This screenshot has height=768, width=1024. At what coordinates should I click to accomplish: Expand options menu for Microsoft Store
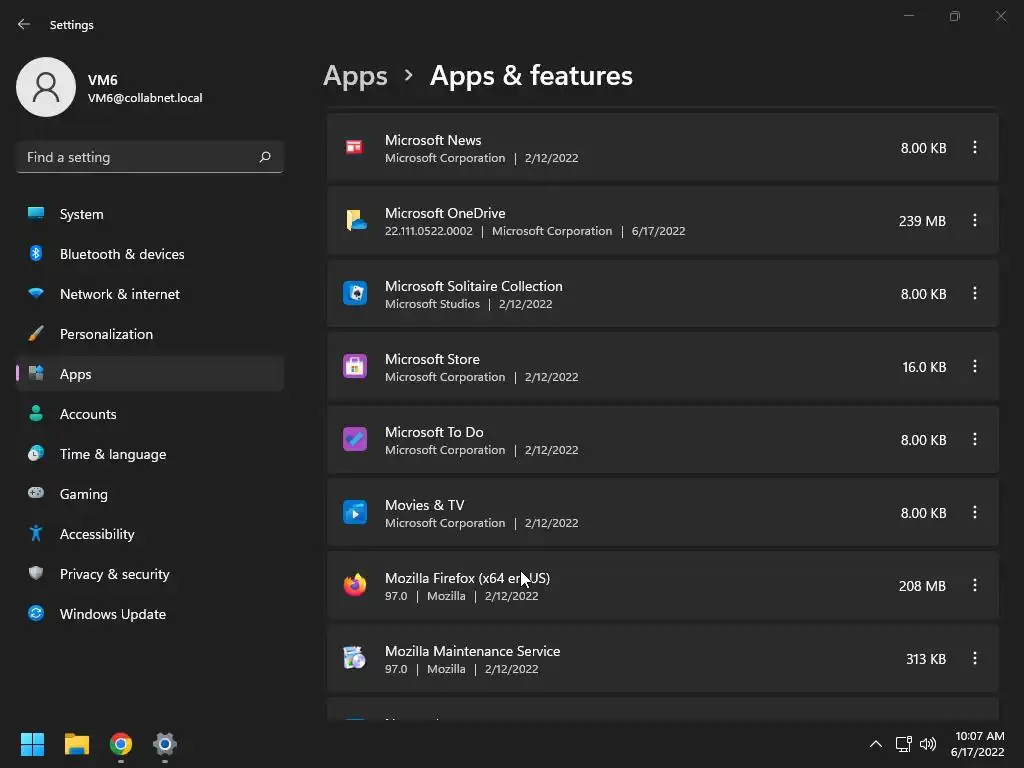975,366
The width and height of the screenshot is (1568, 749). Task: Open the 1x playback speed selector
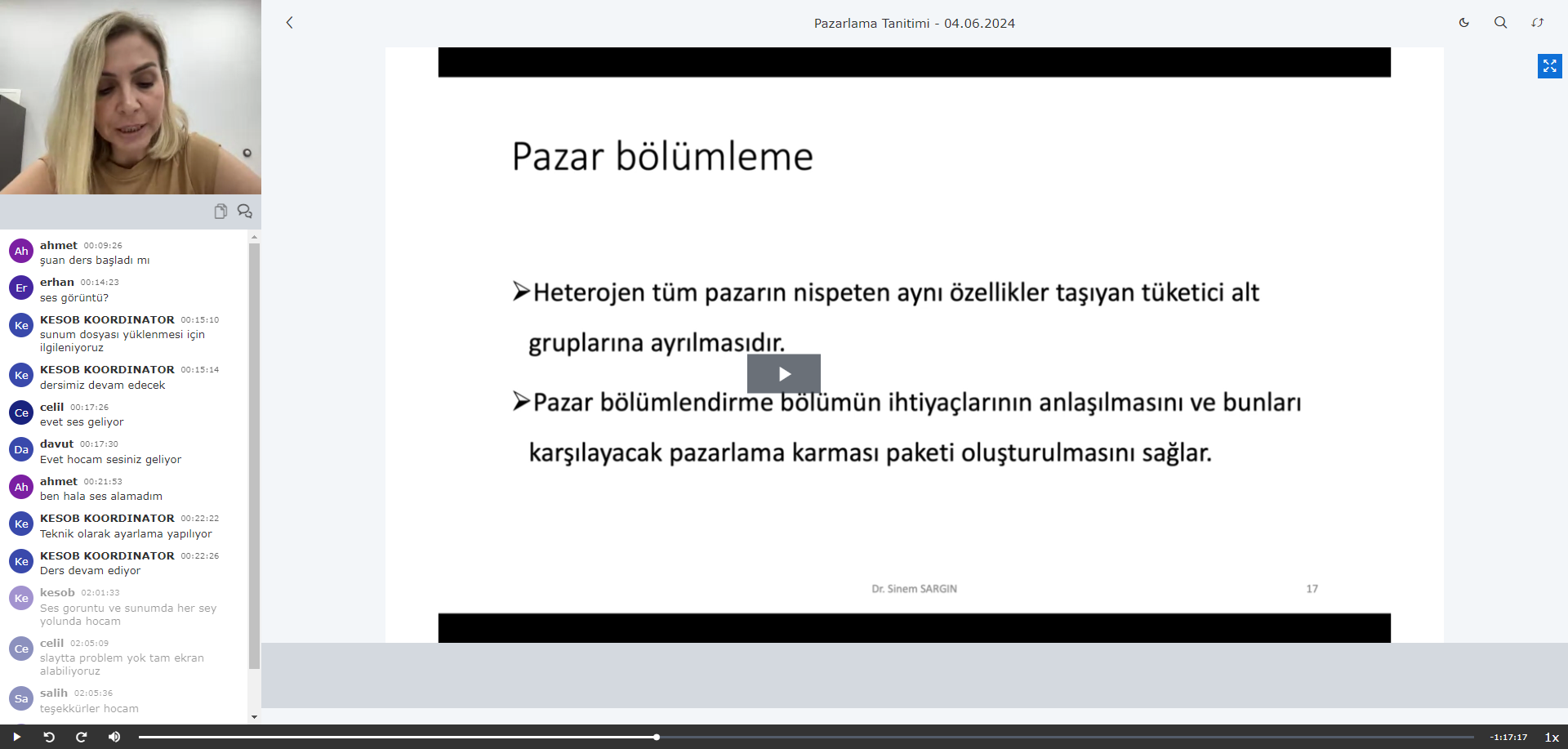[x=1552, y=738]
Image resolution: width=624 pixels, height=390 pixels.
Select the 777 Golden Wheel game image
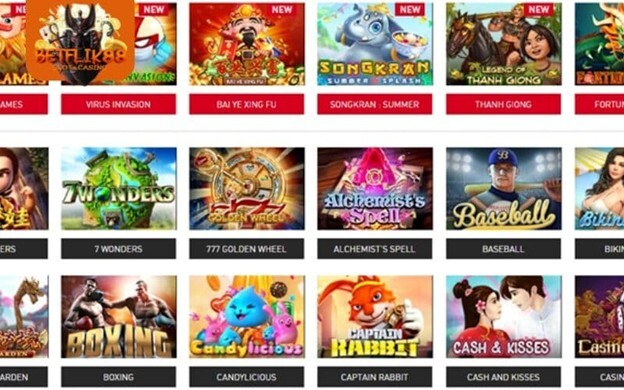[x=247, y=189]
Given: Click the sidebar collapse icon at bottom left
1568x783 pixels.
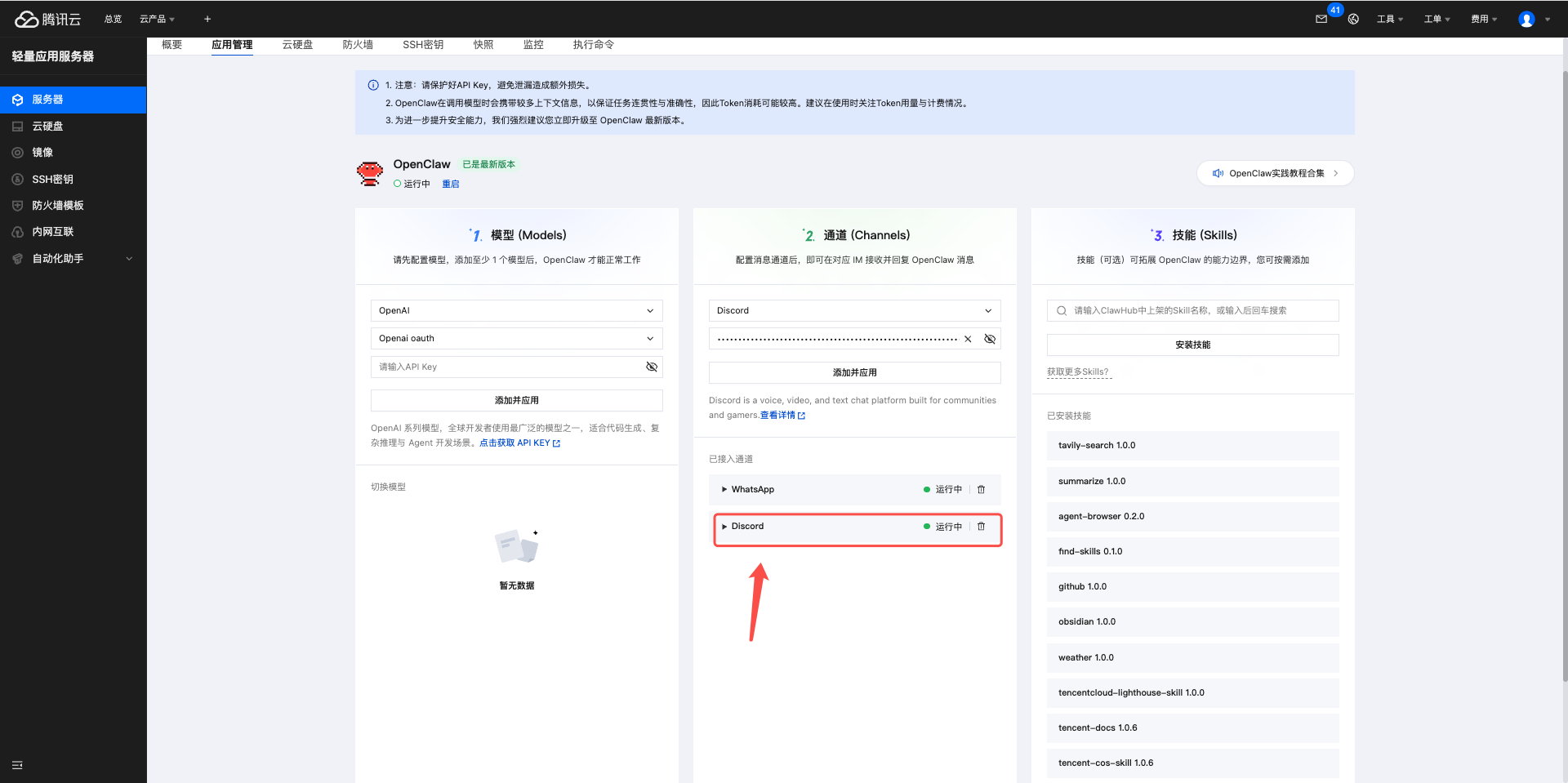Looking at the screenshot, I should (17, 765).
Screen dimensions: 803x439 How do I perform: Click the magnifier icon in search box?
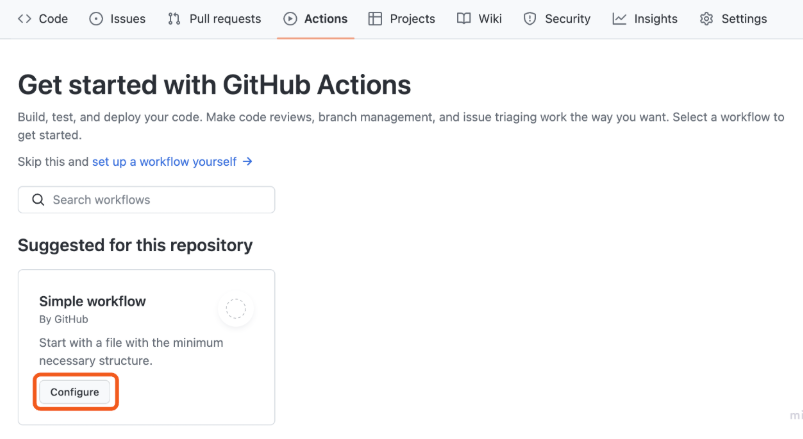coord(38,200)
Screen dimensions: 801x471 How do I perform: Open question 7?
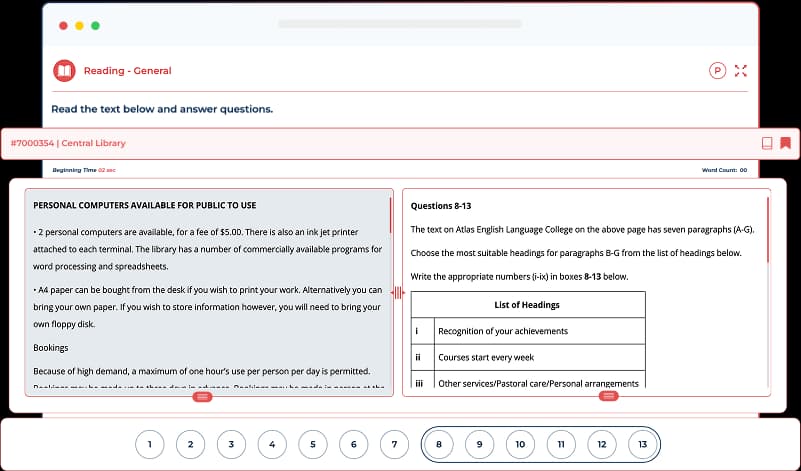[395, 444]
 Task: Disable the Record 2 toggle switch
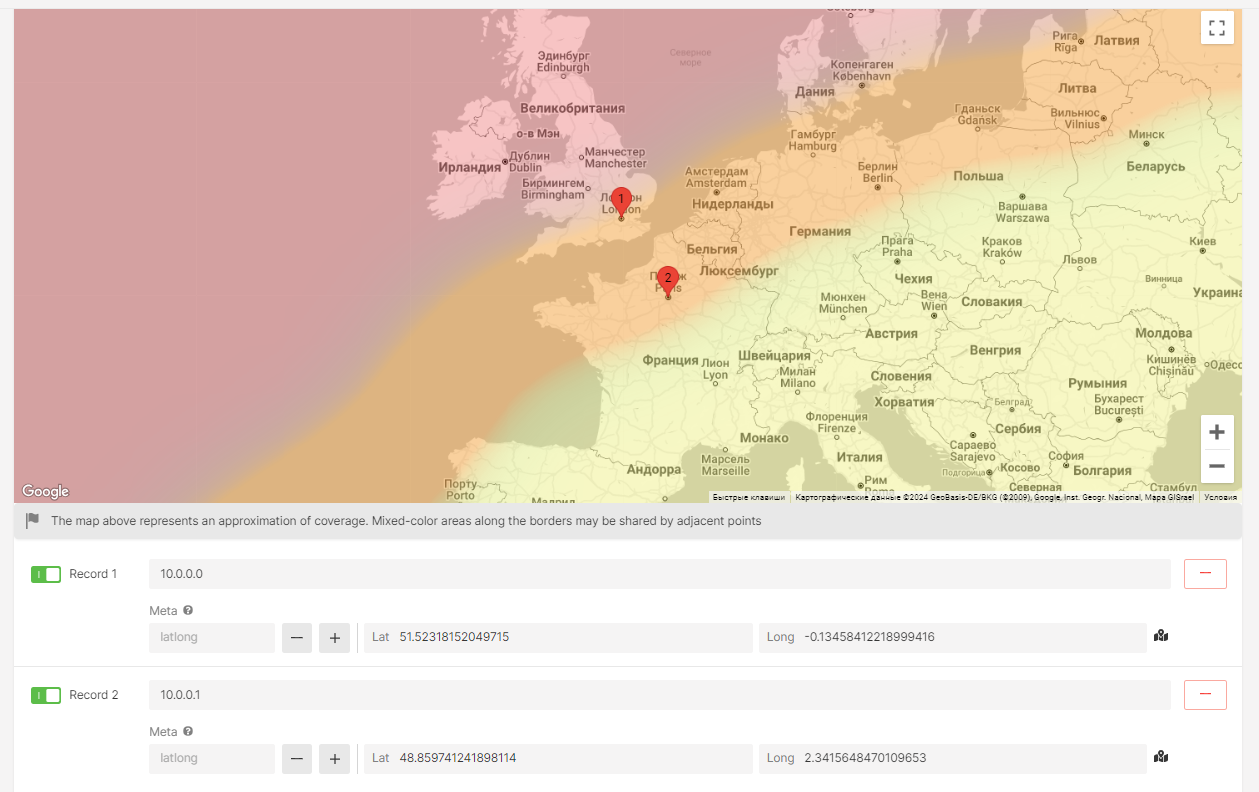coord(46,695)
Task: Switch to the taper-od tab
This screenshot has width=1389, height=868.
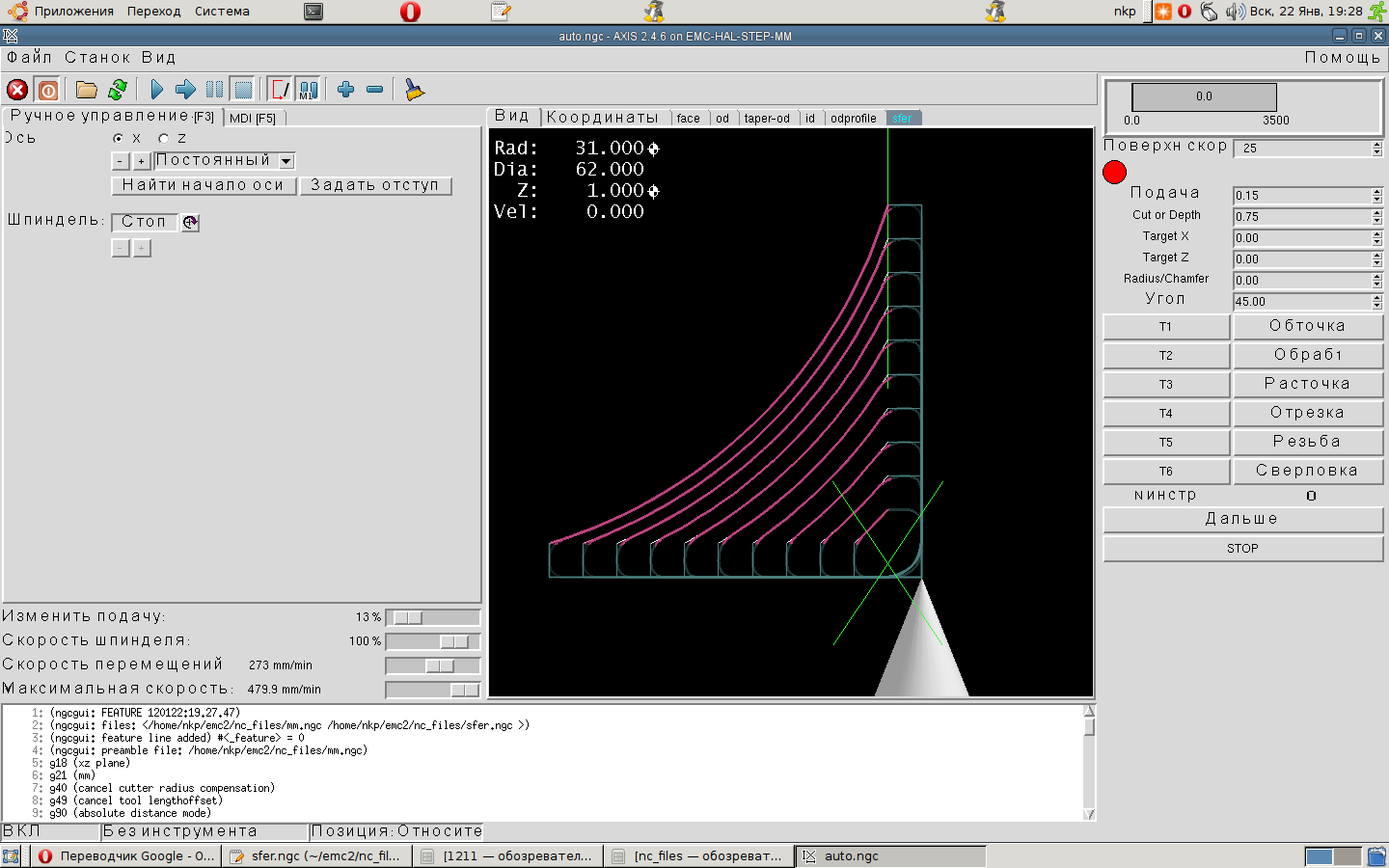Action: coord(767,119)
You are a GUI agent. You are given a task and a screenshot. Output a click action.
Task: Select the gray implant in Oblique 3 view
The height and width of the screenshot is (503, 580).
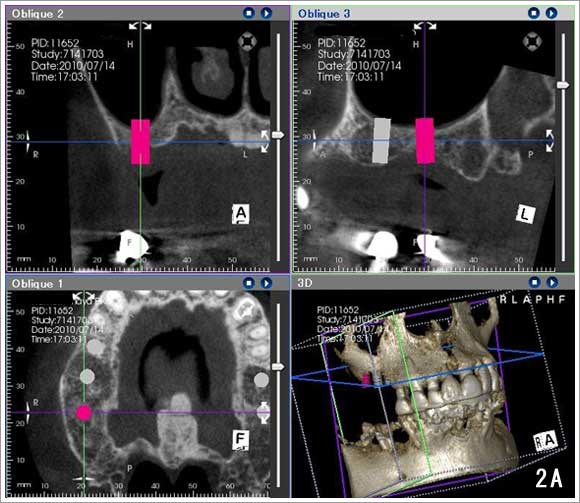click(x=381, y=141)
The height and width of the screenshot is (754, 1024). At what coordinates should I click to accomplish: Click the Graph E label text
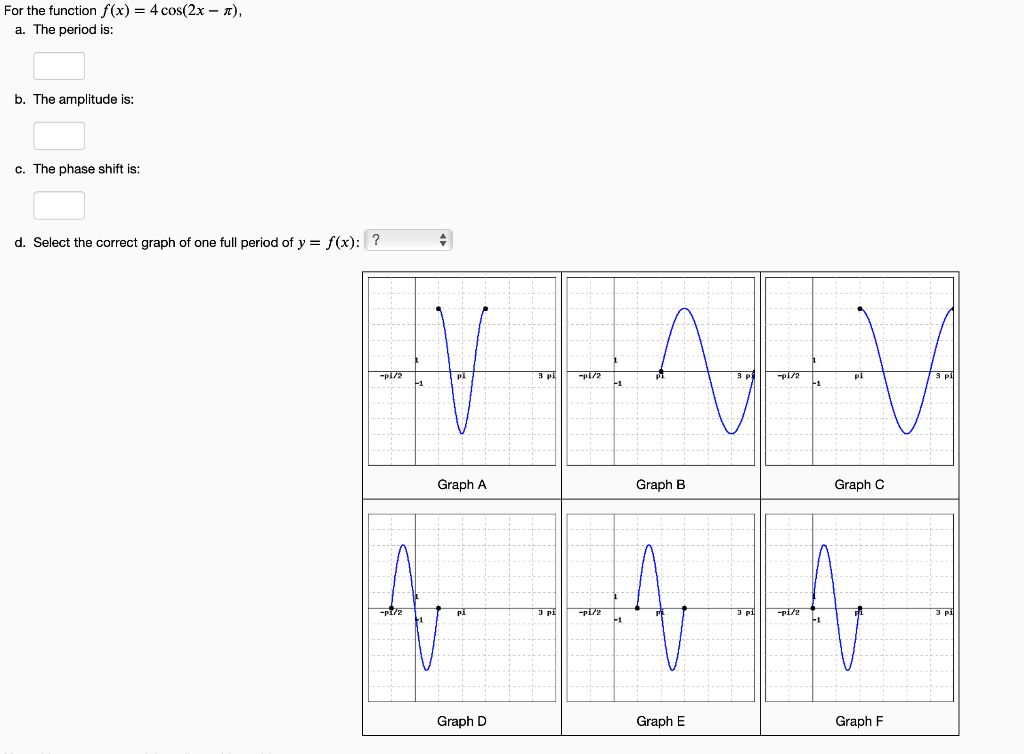(661, 721)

═══

» WORK TO BE COMPLETED: Repeat the whole of the material above exactly, but keep the pictures out.

» OUTPUT FOR THIS EXERCISE:
This screenshot has height=768, width=1024. At what coordinates should I click to accomplish: Expand options menu for Microsoft Store
975,366
The width and height of the screenshot is (1568, 749). Task: Open the 1x playback speed selector
[x=1552, y=738]
Image resolution: width=624 pixels, height=390 pixels.
Select the 777 Golden Wheel game image
[x=247, y=189]
Given: Click the sidebar collapse icon at bottom left
1568x783 pixels.
Looking at the screenshot, I should (17, 765).
Screen dimensions: 803x439 How do I perform: Click the magnifier icon in search box?
coord(38,200)
Screen dimensions: 801x471 How do I perform: Open question 7?
[395, 444]
 Task: Disable the Record 2 toggle switch
coord(46,695)
Task: Switch to the taper-od tab
This screenshot has width=1389, height=868.
Action: coord(767,119)
You are a GUI agent. You are given a task and a screenshot. Output a click action.
Task: Select the gray implant in Oblique 3 view
The height and width of the screenshot is (503, 580).
click(x=381, y=141)
The height and width of the screenshot is (754, 1024). At what coordinates should I click to accomplish: Click the Graph E label text
(661, 721)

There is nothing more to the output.